Each system has the same basic set of components: a predominant subunit called the major pilin (T4P) or major pseudopilin (T2S); a pre-pilin peptidase that removes the leader sequence from (pseudo)pilins to make them competent for assembly; a cytoplasmic membrane-embedded ‘platform’ protein; and a cytoplasmic polymerization ATPase, proposed to power assembly through ATP hydrolysis-driven conformational changes that are transmitted through the platform protein to the subunits (Strom et al., 1991; Py et al., 2001; Yamagata and Tainer, 2007; Craig and Li, 2008). Many T4P systems have a second, depolymerization ATPase. T2S and T4P systems in Gram-negative bacteria have large gated secretins that provide a conduit for substrate proteins or pili to transit the outer membrane (Wolfgang et al., 2000).
In addition to these basics, both systems have less conserved components, many of whose functions remain unclear. Among these are a set of ‘minor’ (pseudo)pilins, so designated not because of their insignificance, but rather their low abundance relative to the major subunit (Alm et al., 1996). Differences in the exact number, sequence and mutant phenotypes of minor subunits in T2S and T4P systems have hampered understanding of their specific roles. Proposed functions include initiation of assembly, contact-dependent opening of the secretin, antagonism of retraction, and/or modulation of fibre properties, including the selection of secretion substrates in the case of T2S (Winther-Larsen et al., 2005; Forest, 2008; Cisneros et al., 2011; Douzi et al., 2011; Korotkov et al., 2012).
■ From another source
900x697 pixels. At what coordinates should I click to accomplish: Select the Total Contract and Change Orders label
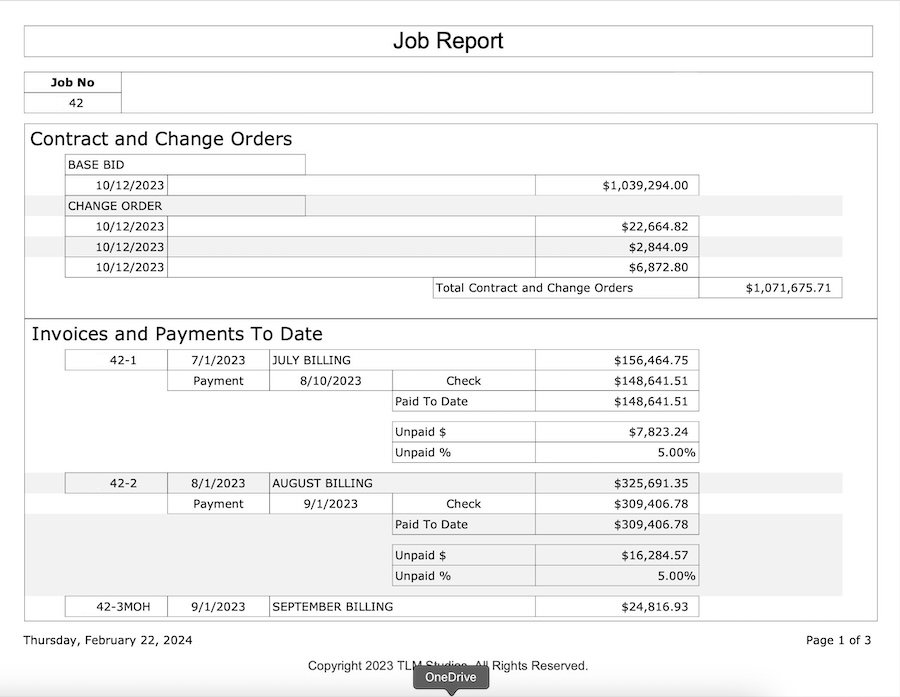(565, 288)
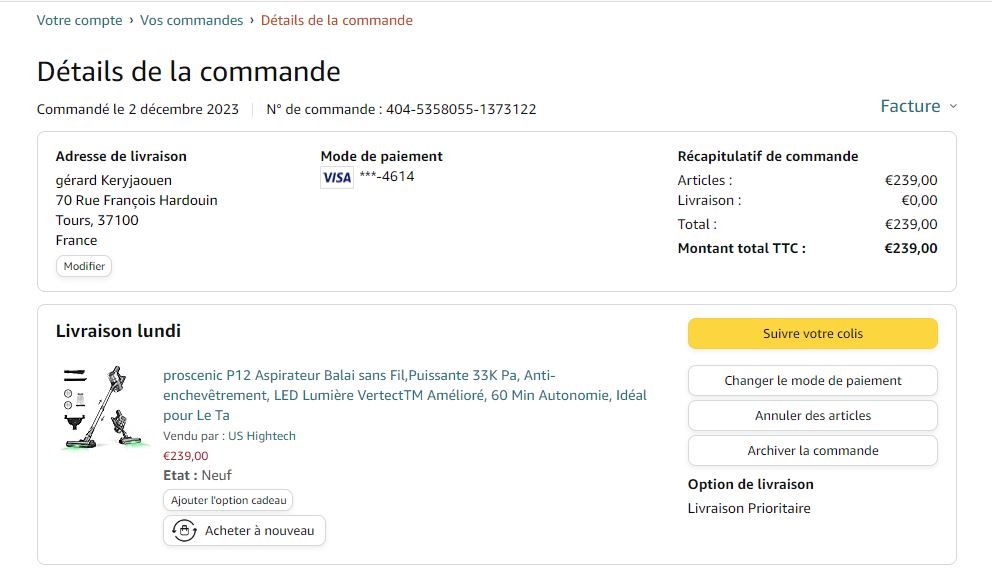The height and width of the screenshot is (585, 992).
Task: Click the order number 404-5358055-1373122
Action: [461, 110]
In the T2S system, there are four conserved minor subunits designated H, I, J and K in the standardized Gsp (general secretory pathway) nomenclature (Pugsley, 1993). The four proteins form a complex in vitro, and GspIJK can be cross-linked in vivo (Douzi et al., 2009; Cisneros et al., 2011). The GspIJK equivalents from enterotoxigenic Escherichia coli were crystallized as a heterotrimer capped by GspK, whose arrowhead-like shape suggested that additional subunits were added below, with the complex forming the eventual tip of the pseudopilus (Forest, 2008; Korotkov and Hol, 2008). A related set of proteins are found in type IVa pili (T4aP) systems, one of two T4P subfamilies (Pelicic, 2008). Like GspHIJK, T4aP minor pilins are encoded together (Fig. 1) and are important for pilus assembly (Winther-Larsen et al., 2005; Giltner et al., 2010). However, their poor sequence identity with the T2S proteins makes it difficult to predict with any confidence whether their structures will be similar. Certain features of the conserved N-termini are shared however, including a conserved glutamate at +5 relative to the mature N-terminus in all but the GspK equivalents, and a conserved proline at +25 in GspH equivalents that might modulate interactions with the assembly machinery (Cisneros et al., 2011).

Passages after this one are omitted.